# Mistakes we know (but we still make them)



## Gettingbetter (Oct 5, 2007)

I was reading something about the Refedit control earlier today, and the person said, When in the define names box 
"I always click the left arrow key (which as we all know selects a cell), I know I need to press F2 before, but never remember"

It made me laugh because there are loads of mistakes I constantly make that I know I shouldn't, so I thought id list some and see if you lot have any.

Yesterday, I coded into a spreadsheet before close, saved = true so that people didn't get the save as box on a read only document, but then closed the spreadsheet and didn't get the save option (I did it twice). I know I should save before closing (not just in that situation where it is obvious, but just as general good practice), but have stupidly relied on the close box for too long now.

When your set in your ways its hard to change


----------



## Boller (Oct 5, 2007)

"If I had to live my life again I'd make all the same mistakes - only sooner." Tallulah Bankhead

If a person were able to avoid making the same mistake twice, he would surely find plenty of new mistakes.


----------



## Lewiy (Oct 5, 2007)

I have a workbook which contains 31 daily worksheets which I fill in with remittance information from the bank and print off on a daily basis.  It is done in such a way that I always need to change the print area everytime before printing because the size of the worksheet data varies so much.  Invariabley, despite doing it EVERY SINGLE DAY, I click print without setting the print area and waste 2/3 sheets of paper.


----------



## litrelord (Oct 5, 2007)

> I always need to change the print area everytime before printing



Could you not set up a dynamic range for that? 

Just a thought. 

The F2 thing is hugely annoying. 

I always forget to turn off "Do not send fonts to Adobe PDF" and then have to cancel the macro and start again. Probably a way to turn it off permanently but I haven't found it if there is.


----------



## Lewiy (Oct 5, 2007)

> Could you not set up a dynamic range for that?



I know there are various solutions to this, I just never got around to sorting it out because there are much more important things to be done.  (plus my colleagues are starting to get annoyed with me “improving” all of their spreadsheets, they like things to be awkward to do, but simple to understand, so I try to avoid “messing” with anything other than my own personal workbooks now, even if it’s stuff they wouldn’t notice!!)


----------



## Gettingbetter (Oct 5, 2007)

> they like things to be awkward to do


Ive been there   
My dads the worst, no matter how many times I try and make things easier for him, he still rather do it the long way.
He infuriates me further by constantly telling me Lotus 123 is better than Excel (he's getting old and clearly loosing his mind)


----------



## litrelord (Oct 5, 2007)

Yeah, know that feeling too.
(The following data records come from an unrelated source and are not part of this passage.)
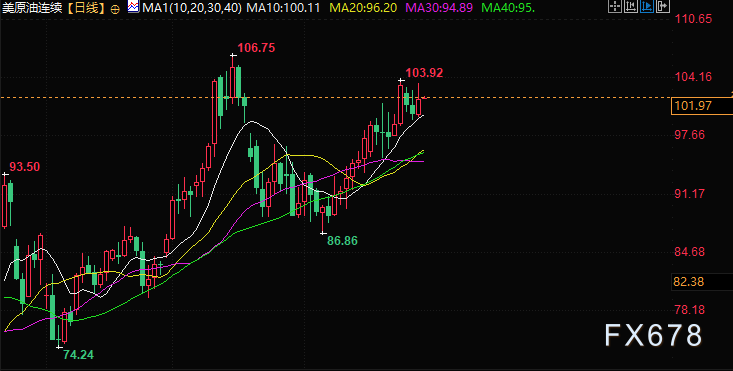Click the current price tag 101.97
733x371 pixels.
(701, 106)
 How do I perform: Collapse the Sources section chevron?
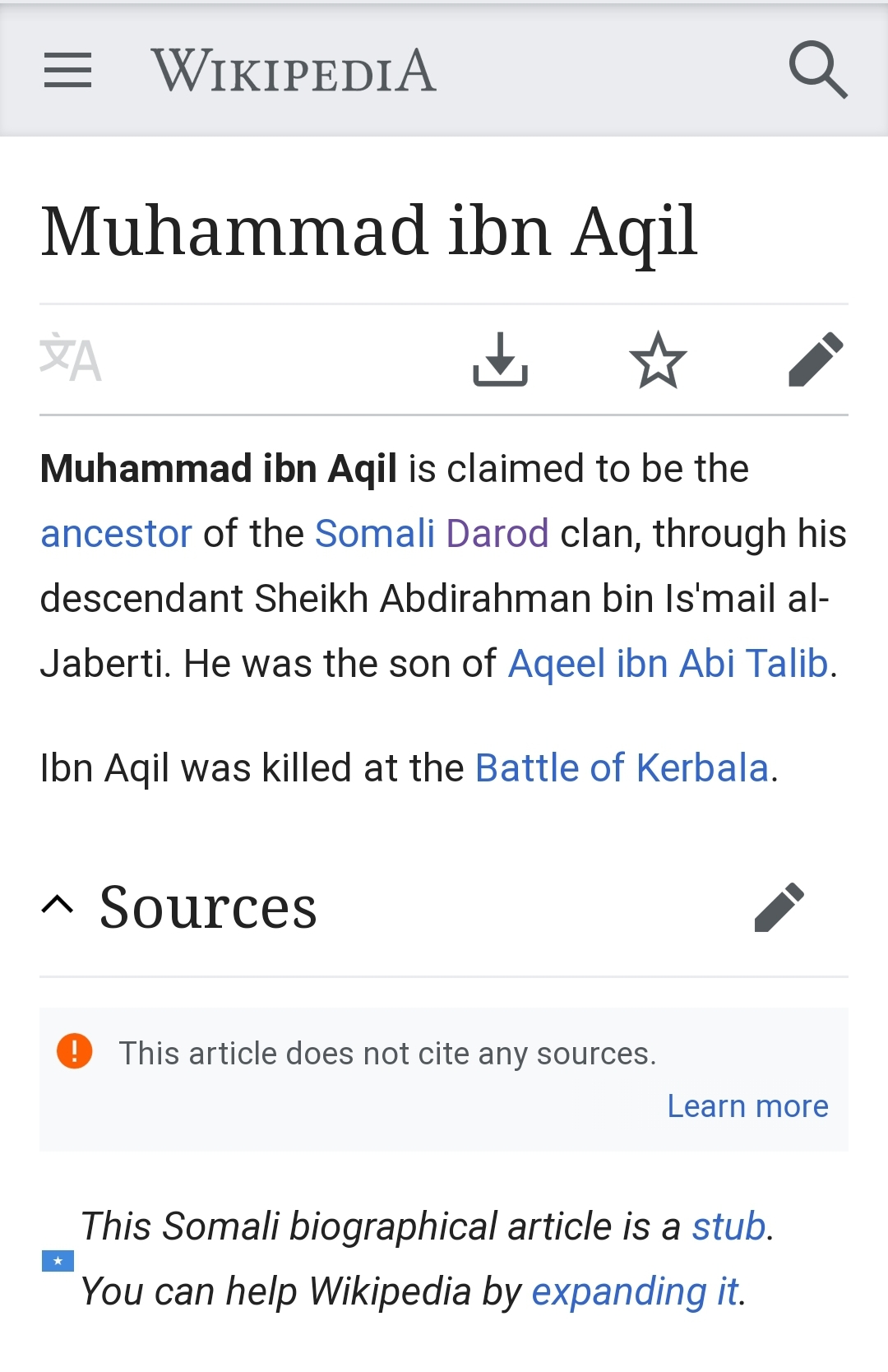(58, 906)
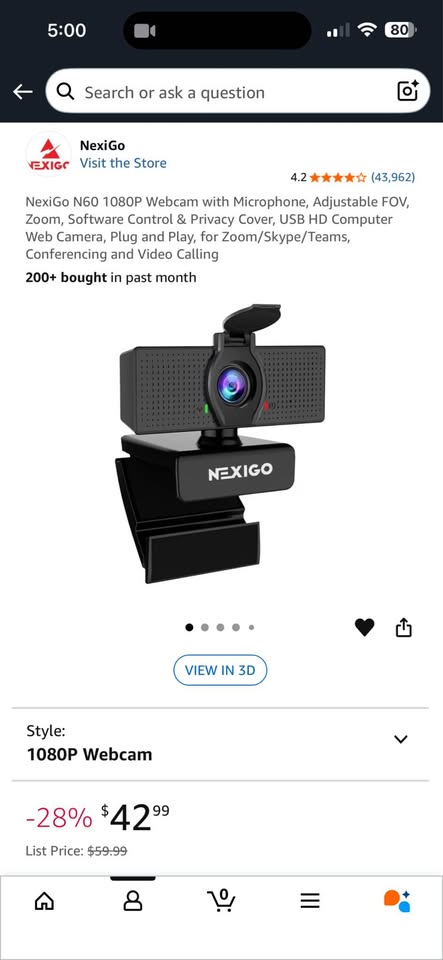Screen dimensions: 443x960
Task: Open the shopping cart icon
Action: pos(222,900)
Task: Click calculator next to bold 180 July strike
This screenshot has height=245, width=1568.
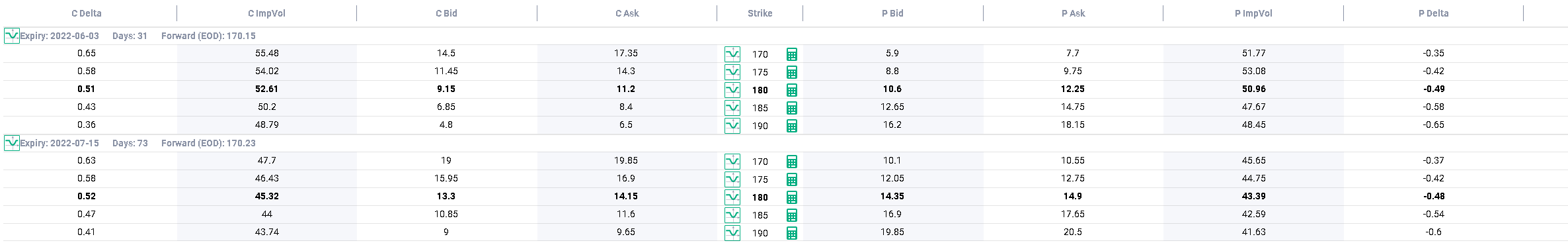Action: coord(791,197)

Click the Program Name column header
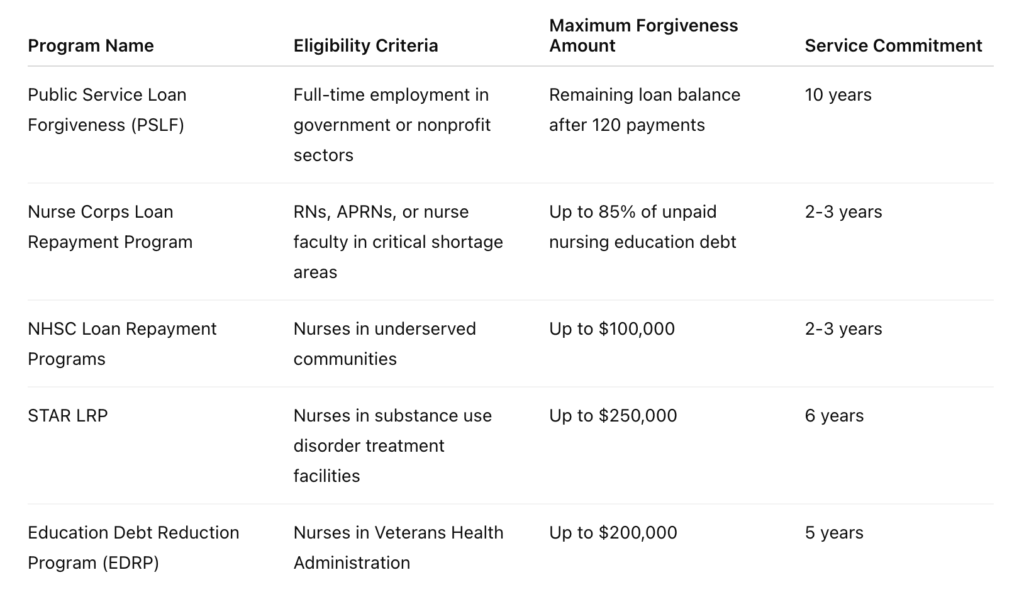coord(91,45)
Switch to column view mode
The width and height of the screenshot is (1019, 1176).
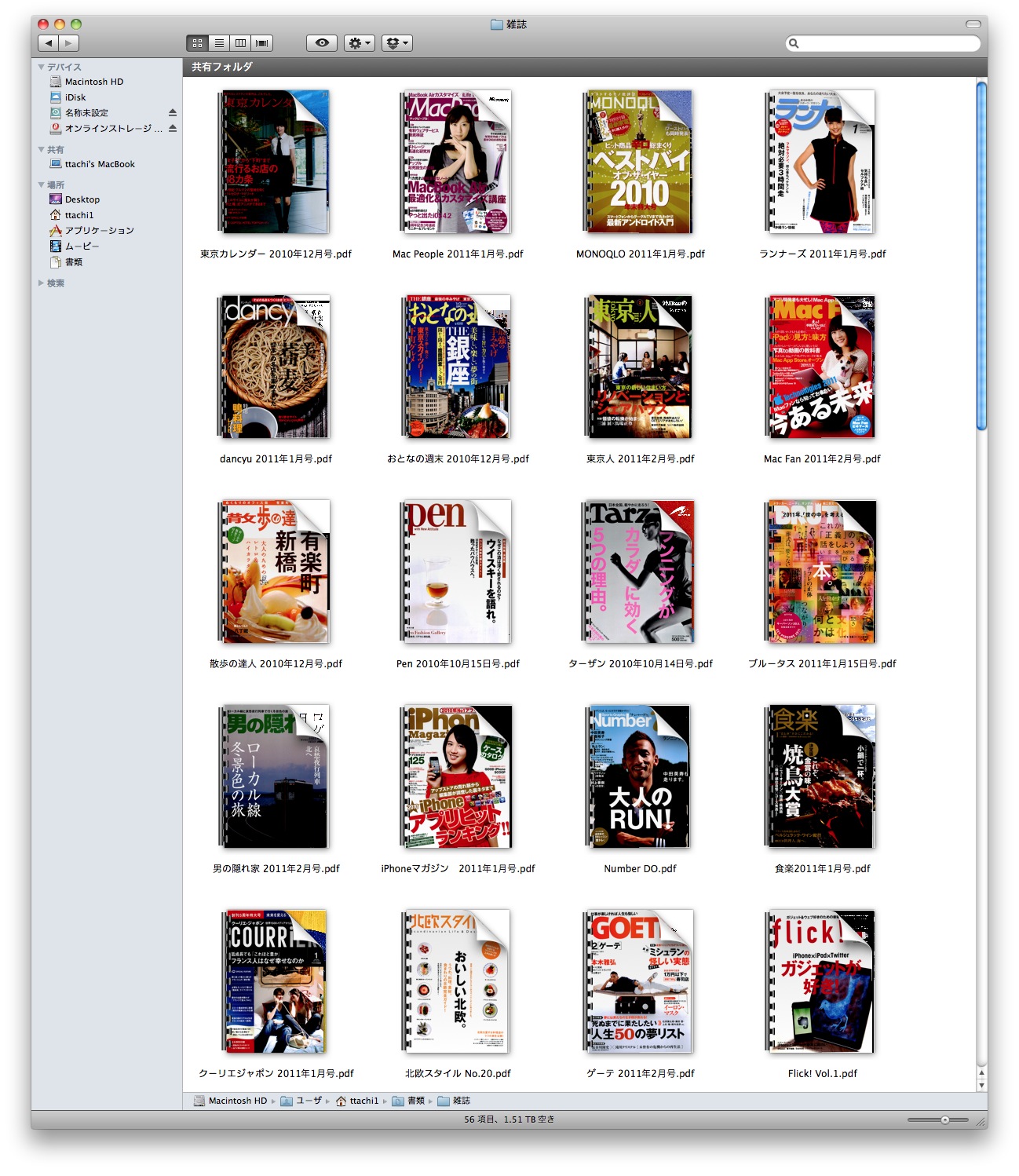(240, 43)
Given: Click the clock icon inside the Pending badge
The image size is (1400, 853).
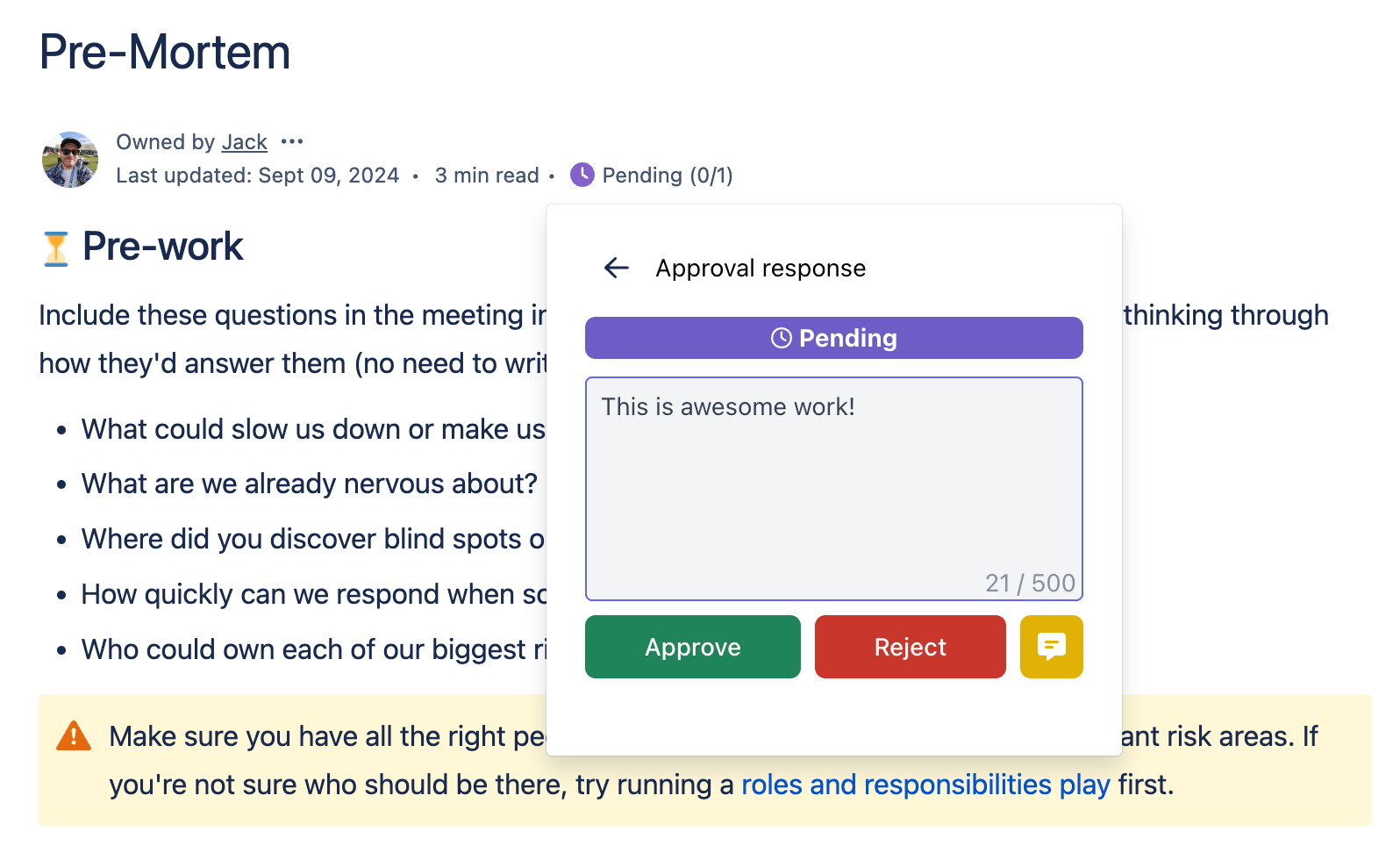Looking at the screenshot, I should [782, 337].
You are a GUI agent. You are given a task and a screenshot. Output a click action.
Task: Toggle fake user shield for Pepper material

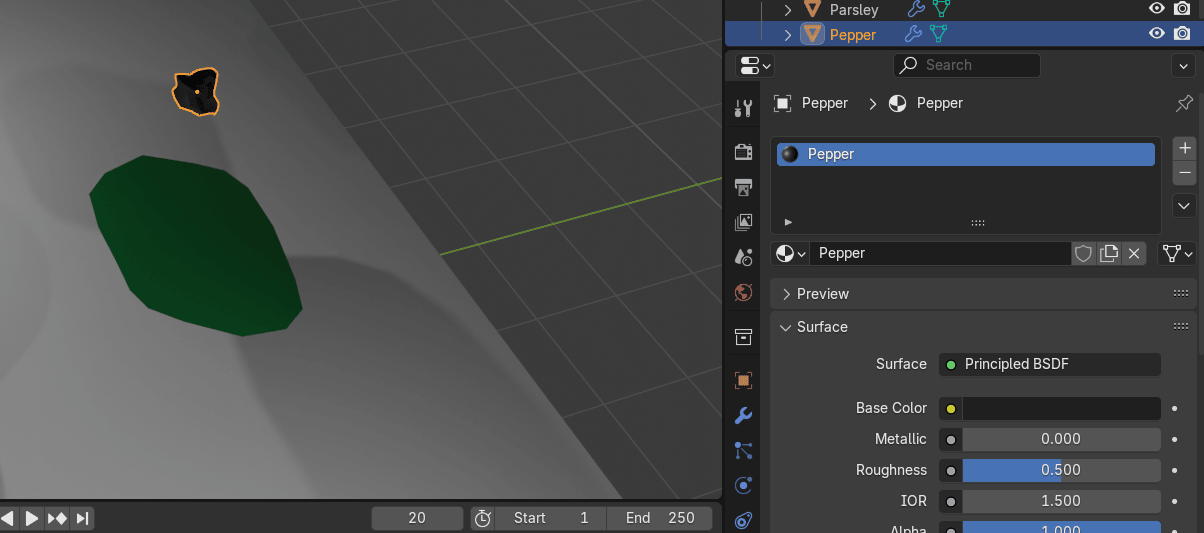point(1083,254)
Along with watching the people I sit with print out bits of paper and then type them into another program because they don't like using copy and paste (they're actually very good at their jobs just not great with technology).

Just made one of the mistakes I do a lot and hadn't thought about earlier. I just did A September report and forgot to do saveas. I've now just wiped the August report 

actually I have it but only a no-formulas version so I can't go back and change it easily if I need to. 

TGIF


----------



## ExcelChampion (Oct 5, 2007)

I always type "Rnage" instead of "Range".  Don't know why, but I do...then I have to correct it.


----------



## erik.van.geit (Oct 5, 2007)

Do a search for "marco"...
Why would that name be so popular on this Board?  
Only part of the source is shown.